CHALLENGES.
- A) In the text about the M-EPLI roundtable, rewrite the paragraph beginning "The European principles of contract law" as a brief list of its main facts.
- B) From the text about the M-EPLI roundtable, copy the passage from "On January 26, 2016, I" up to and including "of Contract Law." without any changes.

M-EPLI Roundtable: ‘Walking on Common Grounds? New Insights on the Asian, European, and Latin American Principles of Contract Law’

On January 26, 2016, I had the great pleasure of attending a M-EPLI Roundtable organised by Agustin Parise entitled ‘Walking on Common Grounds? New Insights on the Asian, European, and Latin American Principles of Contract Law’. The roundtable was an opportunity to instil curiosity, discuss, and bring more awareness to the Latin American, Asian and European Principles of Contract Law.

The European principles of contract law, in their diverse expressions [Draft Common Frame of Reference (DCFR), Principles of European Contract Law (PECL), Principles of European Insurance Contract Law (PEICL), Principles of European Law, Sales (PEL S)] have received significant attention, especially in academic circles. The ongoing projects on the Principles of Latin American Contract Law and the Principles of Asian Contract law have not been as visible, and it is the great merit of this roundtable to make efforts to bring these projects in the spotlight of the academic debate. The presentations of the speakers were truly eye opening, the work on the Principles of Latin American Contract Law and the Principles of Asian Contract Law being capable of unraveling a whole new word of ideas for comparative contract law enthusiasts.

Target position records.

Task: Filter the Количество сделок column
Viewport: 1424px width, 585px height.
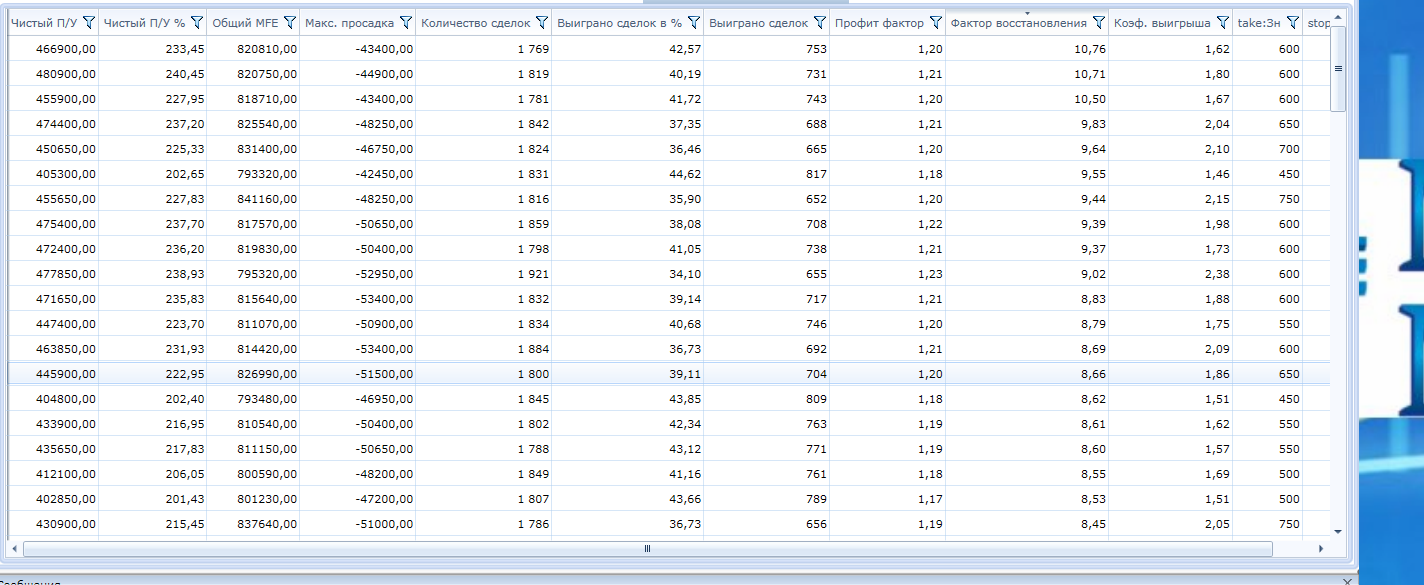Action: pos(541,22)
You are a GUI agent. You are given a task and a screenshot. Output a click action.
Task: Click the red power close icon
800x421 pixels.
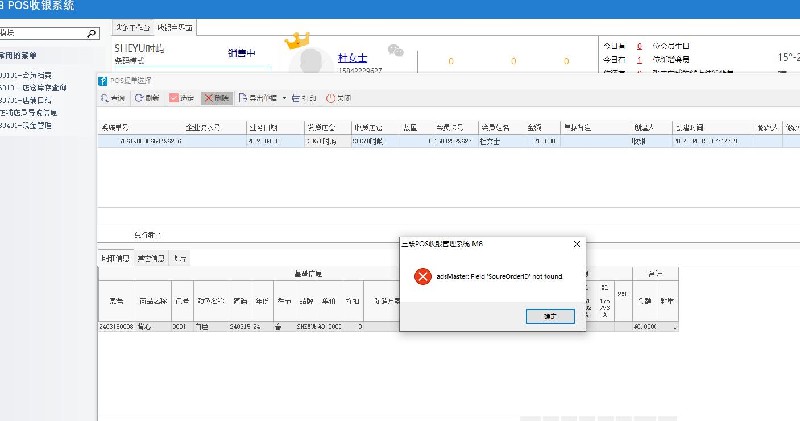click(x=330, y=98)
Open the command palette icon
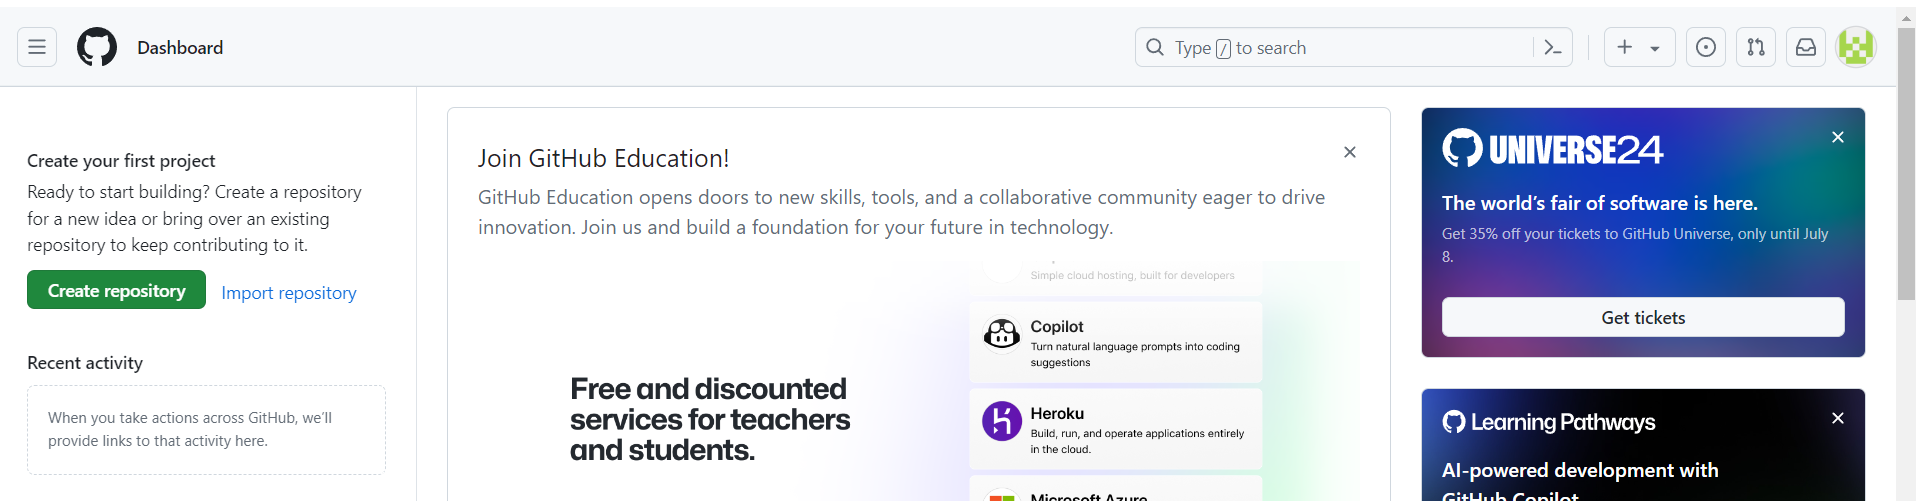 1553,47
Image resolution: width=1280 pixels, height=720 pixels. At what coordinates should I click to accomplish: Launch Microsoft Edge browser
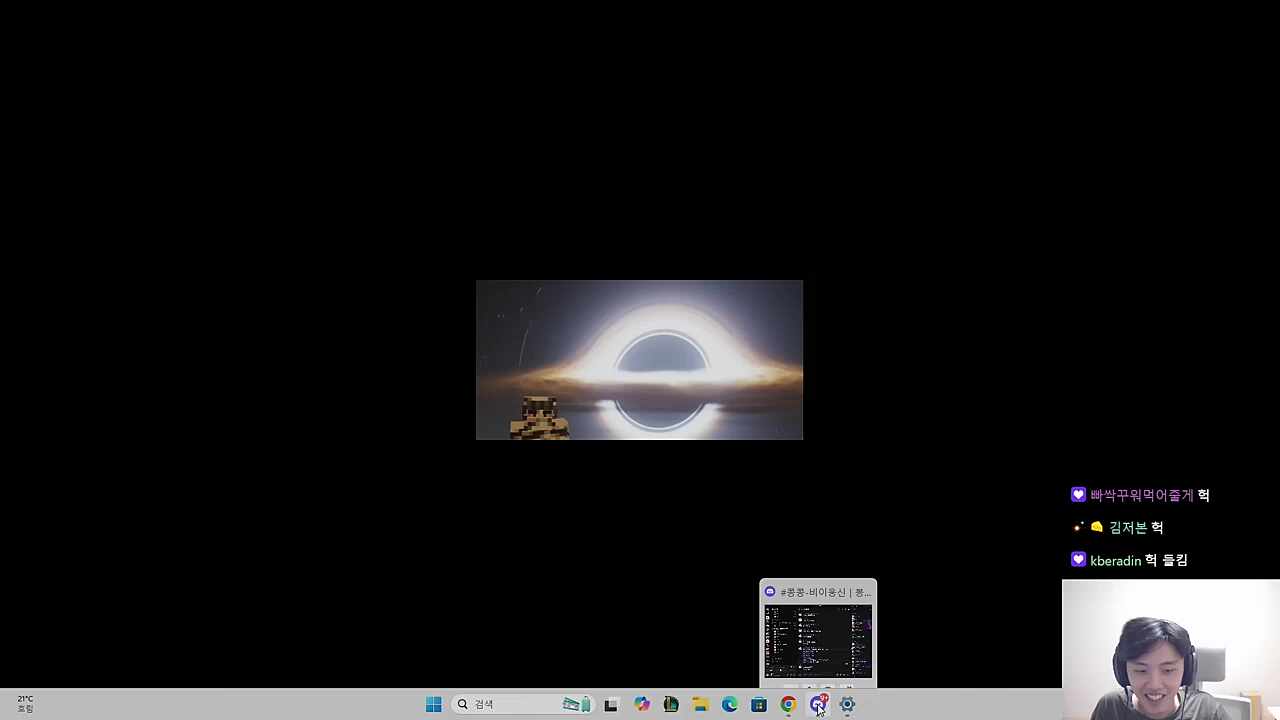click(x=730, y=704)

SOLUTIONS BY TASK.
- A)
- The European principles of contract law (DCFR, PECL, PEICL, PEL S) have received significant attention, especially among academics.
- The ongoing projects on the Principles of Latin American Contract Law and the Principles of Asian Contract Law have been less visible.
- The roundtable worked to bring these two projects into the academic debate.
- The speakers' presentations showed that this work can offer many new ideas to those interested in comparative contract law.

- B)
On January 26, 2016, I had the great pleasure of attending a M-EPLI Roundtable organised by Agustin Parise entitled ‘Walking on Common Grounds? New Insights on the Asian, European, and Latin American Principles of Contract Law’. The roundtable was an opportunity to instil curiosity, discuss, and bring more awareness to the Latin American, Asian and European Principles of Contract Law.